** DIRECTIONS **
Output nothing except the lines from the one containing "You are a computer-use agent." through the final line of the data, both included, typed exactly, minus the pictures.

** PROVIDED RECORDS **
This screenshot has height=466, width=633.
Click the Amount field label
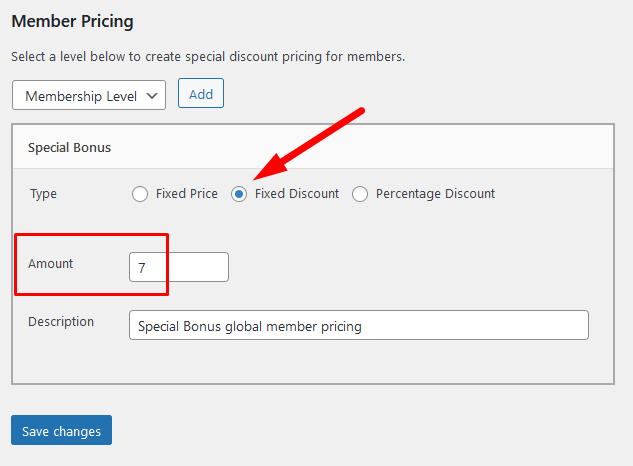pos(51,264)
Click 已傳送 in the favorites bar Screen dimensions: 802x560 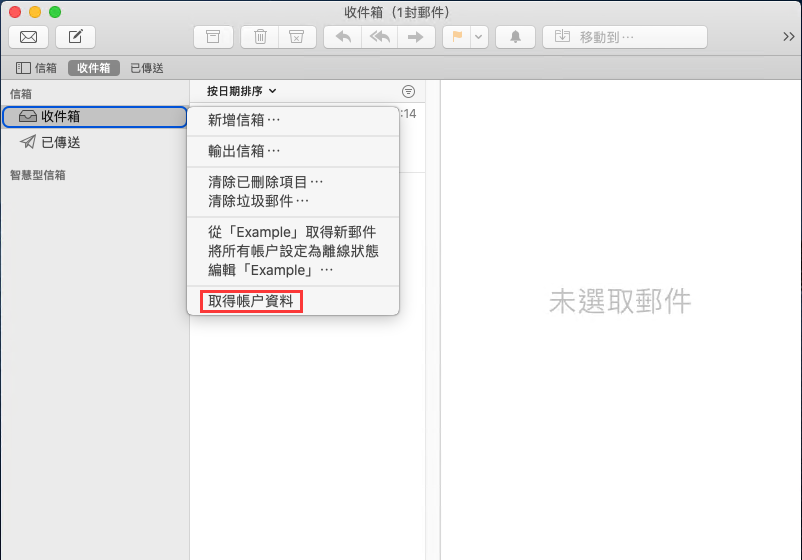(x=147, y=68)
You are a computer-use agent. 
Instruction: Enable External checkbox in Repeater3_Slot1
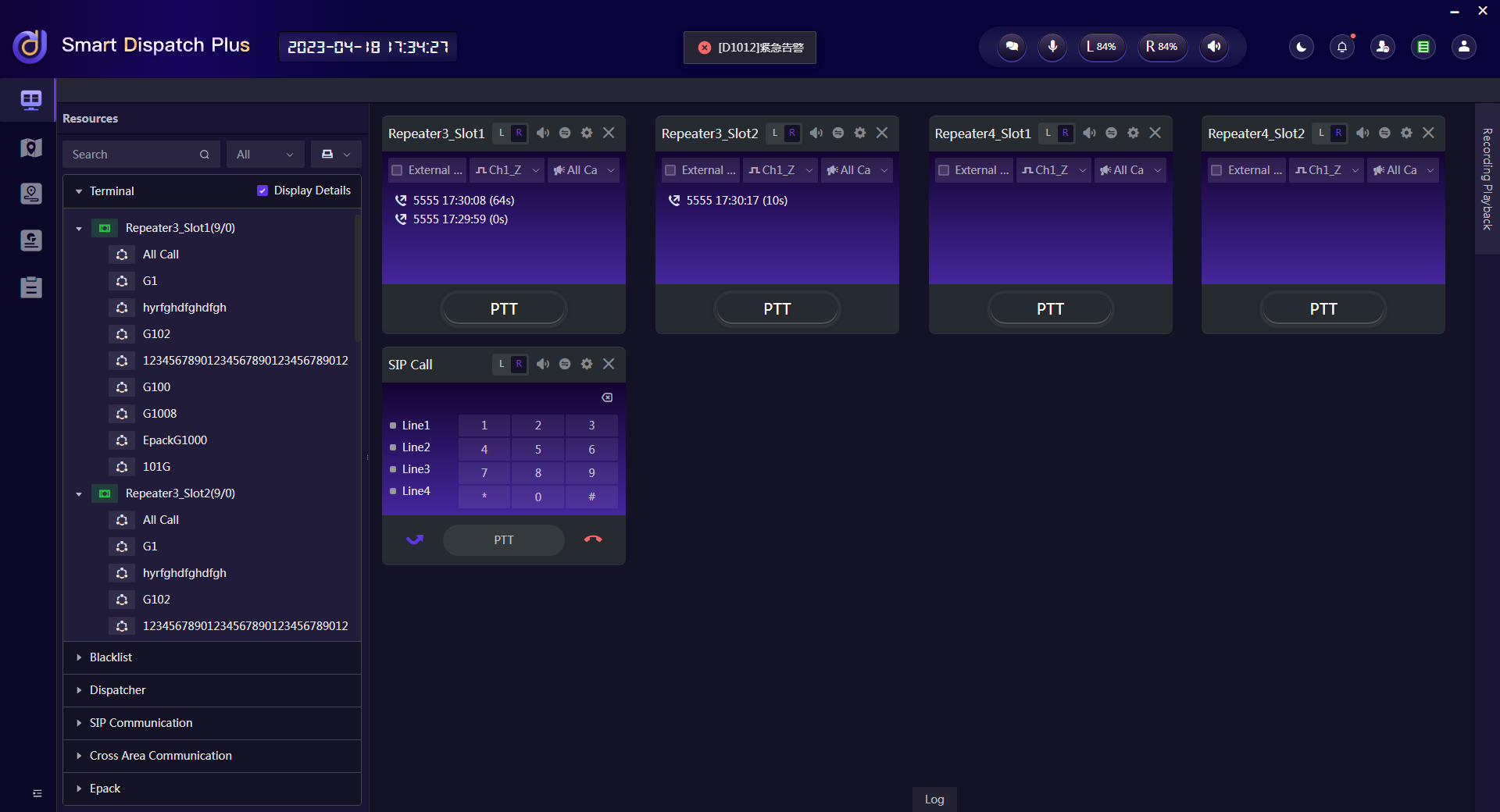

** OUTPUT FOR THIS TASK **
You are a computer-use agent. 
Instruction: Enable External checkbox in Repeater3_Slot1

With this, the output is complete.